The p95 picture is worse. Besu's 95th percentile went from around 280ms (Jan 28) to over 700ms (Feb 14), then settled back to ~600ms. If you're a validator running Besu, your EL is taking 4–5× longer than Reth to validate a typical block, and your tail latency is substantial.
For regular attestation on most slots, this still isn't catastrophic — attestations happen at t=4s and Besu usually finishes well before then. But for timing-game blocks that arrive at t≈2–3s, an extra 130ms of EL processing can be the difference between a head vote and a missed one.
What this means in a slot
At 35ms, Reth processes a full block in 0.3% of a 12-second slot. At 210ms, Erigon is using 1.7% of the slot just on block validation.
Neither is catastrophic in isolation.
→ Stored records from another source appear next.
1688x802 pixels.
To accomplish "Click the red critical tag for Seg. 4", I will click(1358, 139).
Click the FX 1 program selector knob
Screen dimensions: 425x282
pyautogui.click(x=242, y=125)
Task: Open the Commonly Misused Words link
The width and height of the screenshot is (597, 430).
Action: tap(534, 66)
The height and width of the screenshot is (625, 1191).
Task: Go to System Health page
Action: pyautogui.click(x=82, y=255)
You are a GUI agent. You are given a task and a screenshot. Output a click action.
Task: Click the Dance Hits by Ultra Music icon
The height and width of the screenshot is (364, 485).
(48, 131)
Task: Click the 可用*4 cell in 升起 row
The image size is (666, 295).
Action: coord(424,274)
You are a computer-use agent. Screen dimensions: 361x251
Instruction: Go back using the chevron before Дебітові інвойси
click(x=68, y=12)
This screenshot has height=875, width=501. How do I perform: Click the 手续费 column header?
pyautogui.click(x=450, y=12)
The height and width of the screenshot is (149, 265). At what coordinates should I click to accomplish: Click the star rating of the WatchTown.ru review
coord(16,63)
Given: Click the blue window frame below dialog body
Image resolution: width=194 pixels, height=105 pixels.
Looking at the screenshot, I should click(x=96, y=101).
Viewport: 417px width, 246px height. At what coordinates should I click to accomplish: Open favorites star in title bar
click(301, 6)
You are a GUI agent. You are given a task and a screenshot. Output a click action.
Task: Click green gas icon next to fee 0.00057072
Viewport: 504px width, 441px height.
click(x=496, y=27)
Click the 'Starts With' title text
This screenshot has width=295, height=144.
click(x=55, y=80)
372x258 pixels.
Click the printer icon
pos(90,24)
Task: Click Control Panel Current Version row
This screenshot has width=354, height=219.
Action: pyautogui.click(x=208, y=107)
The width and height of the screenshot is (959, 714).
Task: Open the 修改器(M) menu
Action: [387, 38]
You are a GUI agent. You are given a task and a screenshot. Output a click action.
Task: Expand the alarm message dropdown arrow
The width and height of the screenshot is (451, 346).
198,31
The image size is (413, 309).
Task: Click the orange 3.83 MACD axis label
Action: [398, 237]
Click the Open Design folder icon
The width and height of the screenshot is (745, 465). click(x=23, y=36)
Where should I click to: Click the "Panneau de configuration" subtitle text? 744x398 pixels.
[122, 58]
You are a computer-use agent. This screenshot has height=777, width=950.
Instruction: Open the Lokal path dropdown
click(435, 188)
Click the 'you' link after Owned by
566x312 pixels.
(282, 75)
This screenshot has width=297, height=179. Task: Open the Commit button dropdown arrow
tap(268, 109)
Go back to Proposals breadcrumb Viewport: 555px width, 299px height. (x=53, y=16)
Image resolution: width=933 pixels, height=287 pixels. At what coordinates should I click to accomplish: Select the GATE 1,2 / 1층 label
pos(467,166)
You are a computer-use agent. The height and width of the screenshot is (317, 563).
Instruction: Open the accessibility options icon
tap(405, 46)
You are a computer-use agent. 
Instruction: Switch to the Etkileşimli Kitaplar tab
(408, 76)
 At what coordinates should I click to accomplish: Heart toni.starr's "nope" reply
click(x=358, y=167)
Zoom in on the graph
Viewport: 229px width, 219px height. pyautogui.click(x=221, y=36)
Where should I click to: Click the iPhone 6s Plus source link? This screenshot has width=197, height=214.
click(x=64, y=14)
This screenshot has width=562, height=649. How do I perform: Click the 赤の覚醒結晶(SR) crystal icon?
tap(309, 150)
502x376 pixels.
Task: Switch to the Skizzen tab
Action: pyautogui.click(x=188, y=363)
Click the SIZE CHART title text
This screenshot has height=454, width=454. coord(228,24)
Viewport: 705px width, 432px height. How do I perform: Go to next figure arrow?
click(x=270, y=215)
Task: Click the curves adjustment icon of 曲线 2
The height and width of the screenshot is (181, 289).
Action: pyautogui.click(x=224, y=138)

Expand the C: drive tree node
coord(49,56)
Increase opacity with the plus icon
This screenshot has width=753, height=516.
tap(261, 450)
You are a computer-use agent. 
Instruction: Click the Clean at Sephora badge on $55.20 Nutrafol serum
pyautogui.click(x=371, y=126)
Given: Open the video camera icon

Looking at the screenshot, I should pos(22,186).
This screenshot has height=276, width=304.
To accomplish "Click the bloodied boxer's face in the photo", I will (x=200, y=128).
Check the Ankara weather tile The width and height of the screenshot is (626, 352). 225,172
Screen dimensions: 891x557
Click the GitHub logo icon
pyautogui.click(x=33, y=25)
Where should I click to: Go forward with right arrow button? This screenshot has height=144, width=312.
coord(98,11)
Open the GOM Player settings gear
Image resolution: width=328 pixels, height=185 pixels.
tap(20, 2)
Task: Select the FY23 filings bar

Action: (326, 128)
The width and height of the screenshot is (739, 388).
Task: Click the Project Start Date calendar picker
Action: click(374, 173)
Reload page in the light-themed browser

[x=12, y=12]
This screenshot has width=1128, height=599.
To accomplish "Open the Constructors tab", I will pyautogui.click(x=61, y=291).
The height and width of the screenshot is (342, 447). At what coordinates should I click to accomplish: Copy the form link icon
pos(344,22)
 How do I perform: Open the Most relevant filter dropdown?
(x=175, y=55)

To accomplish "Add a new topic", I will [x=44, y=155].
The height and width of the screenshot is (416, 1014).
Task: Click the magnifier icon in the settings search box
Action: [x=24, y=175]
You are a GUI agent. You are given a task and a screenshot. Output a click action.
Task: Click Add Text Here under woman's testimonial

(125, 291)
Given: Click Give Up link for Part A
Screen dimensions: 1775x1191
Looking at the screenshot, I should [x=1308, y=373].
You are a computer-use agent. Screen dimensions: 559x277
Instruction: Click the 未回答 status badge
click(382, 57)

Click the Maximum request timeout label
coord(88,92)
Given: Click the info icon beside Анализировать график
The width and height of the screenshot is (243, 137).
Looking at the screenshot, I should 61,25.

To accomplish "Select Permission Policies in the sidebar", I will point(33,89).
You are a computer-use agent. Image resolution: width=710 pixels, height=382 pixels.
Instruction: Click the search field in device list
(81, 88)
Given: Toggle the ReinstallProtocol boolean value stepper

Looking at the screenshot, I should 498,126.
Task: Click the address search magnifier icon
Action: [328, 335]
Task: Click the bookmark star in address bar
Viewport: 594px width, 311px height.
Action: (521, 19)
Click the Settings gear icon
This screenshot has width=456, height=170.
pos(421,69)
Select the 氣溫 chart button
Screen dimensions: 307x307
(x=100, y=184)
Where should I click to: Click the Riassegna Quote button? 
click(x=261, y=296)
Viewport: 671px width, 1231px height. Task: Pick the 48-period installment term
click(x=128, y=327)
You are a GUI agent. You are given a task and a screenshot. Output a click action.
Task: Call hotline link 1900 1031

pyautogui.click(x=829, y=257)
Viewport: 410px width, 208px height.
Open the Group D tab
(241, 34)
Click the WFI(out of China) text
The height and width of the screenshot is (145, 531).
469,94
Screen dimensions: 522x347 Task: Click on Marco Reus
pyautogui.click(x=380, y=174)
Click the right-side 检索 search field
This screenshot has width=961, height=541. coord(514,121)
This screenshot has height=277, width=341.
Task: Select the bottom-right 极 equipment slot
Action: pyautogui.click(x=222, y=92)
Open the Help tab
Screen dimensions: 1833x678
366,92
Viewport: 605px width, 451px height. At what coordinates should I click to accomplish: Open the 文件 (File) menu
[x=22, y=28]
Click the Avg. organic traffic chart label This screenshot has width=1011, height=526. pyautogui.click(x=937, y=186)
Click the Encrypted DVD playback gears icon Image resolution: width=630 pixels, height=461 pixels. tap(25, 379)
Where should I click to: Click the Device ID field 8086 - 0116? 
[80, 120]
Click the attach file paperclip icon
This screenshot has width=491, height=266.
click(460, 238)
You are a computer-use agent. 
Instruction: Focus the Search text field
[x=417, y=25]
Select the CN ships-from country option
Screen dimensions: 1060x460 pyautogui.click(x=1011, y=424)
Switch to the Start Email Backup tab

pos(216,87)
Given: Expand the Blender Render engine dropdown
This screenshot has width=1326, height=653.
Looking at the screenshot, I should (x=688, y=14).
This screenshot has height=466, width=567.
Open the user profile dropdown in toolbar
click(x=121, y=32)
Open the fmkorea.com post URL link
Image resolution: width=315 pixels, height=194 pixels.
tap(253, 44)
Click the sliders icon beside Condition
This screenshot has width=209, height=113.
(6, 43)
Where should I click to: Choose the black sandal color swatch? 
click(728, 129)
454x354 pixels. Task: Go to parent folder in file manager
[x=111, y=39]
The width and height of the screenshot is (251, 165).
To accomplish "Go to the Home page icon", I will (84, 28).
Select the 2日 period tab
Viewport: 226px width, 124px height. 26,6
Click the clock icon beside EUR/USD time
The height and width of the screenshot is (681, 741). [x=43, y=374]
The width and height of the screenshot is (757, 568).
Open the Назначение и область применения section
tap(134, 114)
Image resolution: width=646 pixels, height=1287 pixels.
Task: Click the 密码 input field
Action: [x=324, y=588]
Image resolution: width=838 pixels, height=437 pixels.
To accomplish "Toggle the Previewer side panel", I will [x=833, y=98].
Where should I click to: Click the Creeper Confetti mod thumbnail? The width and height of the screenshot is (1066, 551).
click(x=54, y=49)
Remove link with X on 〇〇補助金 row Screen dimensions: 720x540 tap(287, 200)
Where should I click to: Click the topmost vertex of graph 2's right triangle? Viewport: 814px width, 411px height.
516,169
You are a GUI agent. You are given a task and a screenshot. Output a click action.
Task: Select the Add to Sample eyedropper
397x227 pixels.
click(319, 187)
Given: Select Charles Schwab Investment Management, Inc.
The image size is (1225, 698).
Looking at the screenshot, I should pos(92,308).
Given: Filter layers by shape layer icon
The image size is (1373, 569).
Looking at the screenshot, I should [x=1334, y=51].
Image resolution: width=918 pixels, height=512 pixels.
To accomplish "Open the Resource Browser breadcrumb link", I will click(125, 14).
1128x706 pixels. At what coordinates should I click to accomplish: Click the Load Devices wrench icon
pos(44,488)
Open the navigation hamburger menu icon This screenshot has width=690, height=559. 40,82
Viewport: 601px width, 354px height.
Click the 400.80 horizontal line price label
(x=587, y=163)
The timing game research has shown validators don't attest until t≈4s regardless — so a 35ms vs 200ms EL gap isn't directly causing missed attestations most of the time.
Where it matters:
-
Late arriving blocks — when a proposer publishes at t=3.5s (timing game), the CL gets the block and calls
engine_newPayloadimmediately. An Erigon validator has ~8.5s remaining for that call to complete and attestation to propagate. A Reth validator has ~8.5s but with 170ms less pressure. -
Block building — execution clients also validate their own local builds. Faster validation means fresher block content before the deadline.
-
Tail risk — the p95/p99 matters more than the median when you're running thousands of validators. Erigon's p95 at 400–800ms means one in twenty blocks takes a substantial chunk of your attestation window.
The race is happening at the millisecond level. And over the last 30 days, Reth has been running it harder than anyone.
Data: ethpandaops xatu execution_engine_new_payload table, mainnet. 30-day window ending Feb 27, 2026. engine_newPayload calls with status = VALID only. Win-rate data from xatu-cbt mainnet.fct_engine_new_payload_winrate_daily. ethrex first observed Jan 29, 2026.